Question

Q6. Consider a random variable x following a continuous distribution. Suppose at x = 2.5, the left tail probability is 0.76. Compute the probability of all values of x that are more extreme than 2.5. Show details of your computation.

Q7. Consider the setting of Q6. Suppose we are also told that, at x = −0.8, the right tail probability is 0.86. Determine which one of 2.5 and −0.8 is a more extreme value for x. Show details of your answer.

Q8. Explain why our calculations for Q6 and Q7 will no longer hold if we remove the word "continuous" in the statement of Q6.

Please do questions 6-8

Answer 1

For question 6, the probability of values more extreme than x = 2.5 is 0.24. For question 7, the value x = -0.8 is more extreme as it has a higher right tail probability of 0.86 compared to the left tail probability's complement at x = 2.5. In question 8, calculations change because, unlike continuous distributions, discrete distributions have non-zero probabilities at exact values.

Step-by-step explanation:

Probability Calculations for Continuous Random Variables

For question 6, given the left tail probability at x = 2.5 is 0.76, the probability of all values more extreme than 2.5 (i.e., P(x > 2.5)) is the complement of this probability, which is 1 - 0.76 = 0.24.

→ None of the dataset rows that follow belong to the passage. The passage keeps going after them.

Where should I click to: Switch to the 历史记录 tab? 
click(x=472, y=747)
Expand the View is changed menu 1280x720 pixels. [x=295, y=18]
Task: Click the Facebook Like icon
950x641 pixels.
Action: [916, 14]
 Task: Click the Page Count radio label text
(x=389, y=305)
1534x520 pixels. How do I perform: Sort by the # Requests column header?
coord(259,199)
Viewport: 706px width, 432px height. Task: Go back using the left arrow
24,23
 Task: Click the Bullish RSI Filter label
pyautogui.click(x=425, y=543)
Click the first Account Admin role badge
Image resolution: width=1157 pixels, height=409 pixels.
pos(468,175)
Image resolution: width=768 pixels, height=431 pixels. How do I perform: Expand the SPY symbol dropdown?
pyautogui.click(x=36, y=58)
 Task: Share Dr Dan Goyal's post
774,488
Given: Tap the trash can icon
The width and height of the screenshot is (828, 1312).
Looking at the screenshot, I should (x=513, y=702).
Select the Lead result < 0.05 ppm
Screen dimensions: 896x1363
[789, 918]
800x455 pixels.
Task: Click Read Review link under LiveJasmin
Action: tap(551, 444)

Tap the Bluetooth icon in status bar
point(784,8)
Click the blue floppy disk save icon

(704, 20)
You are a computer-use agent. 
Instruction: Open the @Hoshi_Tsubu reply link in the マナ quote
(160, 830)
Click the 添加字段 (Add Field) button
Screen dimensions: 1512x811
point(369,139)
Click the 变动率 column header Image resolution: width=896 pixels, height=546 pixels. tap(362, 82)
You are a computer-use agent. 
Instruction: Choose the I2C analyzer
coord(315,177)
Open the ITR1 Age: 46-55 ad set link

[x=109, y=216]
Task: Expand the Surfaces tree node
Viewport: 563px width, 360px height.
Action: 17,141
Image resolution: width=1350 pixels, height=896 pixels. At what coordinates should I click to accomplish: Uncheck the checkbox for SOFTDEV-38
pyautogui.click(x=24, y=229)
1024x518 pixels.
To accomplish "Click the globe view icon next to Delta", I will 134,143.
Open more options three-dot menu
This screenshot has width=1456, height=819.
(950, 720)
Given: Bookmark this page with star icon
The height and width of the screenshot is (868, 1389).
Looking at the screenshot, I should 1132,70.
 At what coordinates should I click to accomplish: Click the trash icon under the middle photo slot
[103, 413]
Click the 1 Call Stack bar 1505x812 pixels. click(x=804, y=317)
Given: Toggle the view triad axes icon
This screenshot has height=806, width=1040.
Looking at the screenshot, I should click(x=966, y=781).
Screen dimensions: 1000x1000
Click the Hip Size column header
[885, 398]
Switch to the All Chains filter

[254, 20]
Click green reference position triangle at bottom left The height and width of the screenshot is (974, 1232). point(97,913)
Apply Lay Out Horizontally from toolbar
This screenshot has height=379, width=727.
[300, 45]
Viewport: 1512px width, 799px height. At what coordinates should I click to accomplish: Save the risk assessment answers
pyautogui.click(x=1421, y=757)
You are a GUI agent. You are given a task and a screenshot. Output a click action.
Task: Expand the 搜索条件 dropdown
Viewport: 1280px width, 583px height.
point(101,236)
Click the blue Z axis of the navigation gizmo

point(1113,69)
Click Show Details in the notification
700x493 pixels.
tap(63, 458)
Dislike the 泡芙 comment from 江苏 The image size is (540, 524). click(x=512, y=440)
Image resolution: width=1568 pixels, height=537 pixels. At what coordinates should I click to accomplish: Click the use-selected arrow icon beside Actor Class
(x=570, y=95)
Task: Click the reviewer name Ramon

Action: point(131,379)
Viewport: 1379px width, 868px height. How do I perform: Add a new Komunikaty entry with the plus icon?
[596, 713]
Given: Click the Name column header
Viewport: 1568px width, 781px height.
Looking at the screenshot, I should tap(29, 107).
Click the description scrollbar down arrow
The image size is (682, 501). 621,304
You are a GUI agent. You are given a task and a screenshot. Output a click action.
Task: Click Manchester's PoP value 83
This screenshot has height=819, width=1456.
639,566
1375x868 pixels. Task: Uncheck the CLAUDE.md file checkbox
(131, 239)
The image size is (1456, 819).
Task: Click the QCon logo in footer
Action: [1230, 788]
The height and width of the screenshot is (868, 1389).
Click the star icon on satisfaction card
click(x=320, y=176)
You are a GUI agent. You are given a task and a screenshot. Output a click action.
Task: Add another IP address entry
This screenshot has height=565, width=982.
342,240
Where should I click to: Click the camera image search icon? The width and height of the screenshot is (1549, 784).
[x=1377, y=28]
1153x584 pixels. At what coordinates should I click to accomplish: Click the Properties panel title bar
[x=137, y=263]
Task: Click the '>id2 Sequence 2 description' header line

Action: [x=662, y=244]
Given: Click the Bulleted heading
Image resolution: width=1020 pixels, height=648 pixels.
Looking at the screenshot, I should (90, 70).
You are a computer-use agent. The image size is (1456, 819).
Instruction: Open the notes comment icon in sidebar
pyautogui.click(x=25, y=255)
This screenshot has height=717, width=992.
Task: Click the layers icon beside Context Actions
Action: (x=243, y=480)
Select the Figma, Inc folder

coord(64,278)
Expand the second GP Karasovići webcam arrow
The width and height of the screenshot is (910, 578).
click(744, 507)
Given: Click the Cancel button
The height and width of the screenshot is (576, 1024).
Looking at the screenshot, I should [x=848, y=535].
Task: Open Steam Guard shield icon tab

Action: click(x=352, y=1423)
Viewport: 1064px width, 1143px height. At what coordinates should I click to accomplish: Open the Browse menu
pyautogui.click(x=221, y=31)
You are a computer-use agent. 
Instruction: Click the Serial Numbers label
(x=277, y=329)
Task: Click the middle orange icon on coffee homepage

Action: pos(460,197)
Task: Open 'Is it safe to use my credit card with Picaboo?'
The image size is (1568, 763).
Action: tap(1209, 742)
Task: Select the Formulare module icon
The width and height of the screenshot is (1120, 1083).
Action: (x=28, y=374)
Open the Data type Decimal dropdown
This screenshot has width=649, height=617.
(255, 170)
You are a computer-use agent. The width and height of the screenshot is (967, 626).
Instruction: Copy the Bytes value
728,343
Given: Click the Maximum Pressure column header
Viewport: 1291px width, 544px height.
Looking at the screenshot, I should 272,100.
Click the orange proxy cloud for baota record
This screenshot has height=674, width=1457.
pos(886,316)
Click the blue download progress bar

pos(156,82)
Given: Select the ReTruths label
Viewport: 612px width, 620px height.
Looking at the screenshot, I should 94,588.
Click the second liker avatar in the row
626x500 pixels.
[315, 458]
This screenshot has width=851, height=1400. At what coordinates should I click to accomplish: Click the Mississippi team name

For question 7, we are comparing the tail probabilities at x = 2.5 and x = -0.8. The more extreme value will have the higher tail probability. Given that the left tail probability at x = 2.5 is 0.76 and the right tail probability at x = -0.8 is 0.86, it appears that x = -0.8 is the more extreme value because 0.86 > 0.24 (the complement of the left tail probability at x = 2.5).

In question 8, the concept of tail probabilities only applies to continuous distributions, because for discrete distributions, the probability at individual points is non-zero. Thus, if we remove the word "continuous", our calculations assuming probabilities of exact values would be incorrect because for discrete random variables, P(x = c) ≠ 0.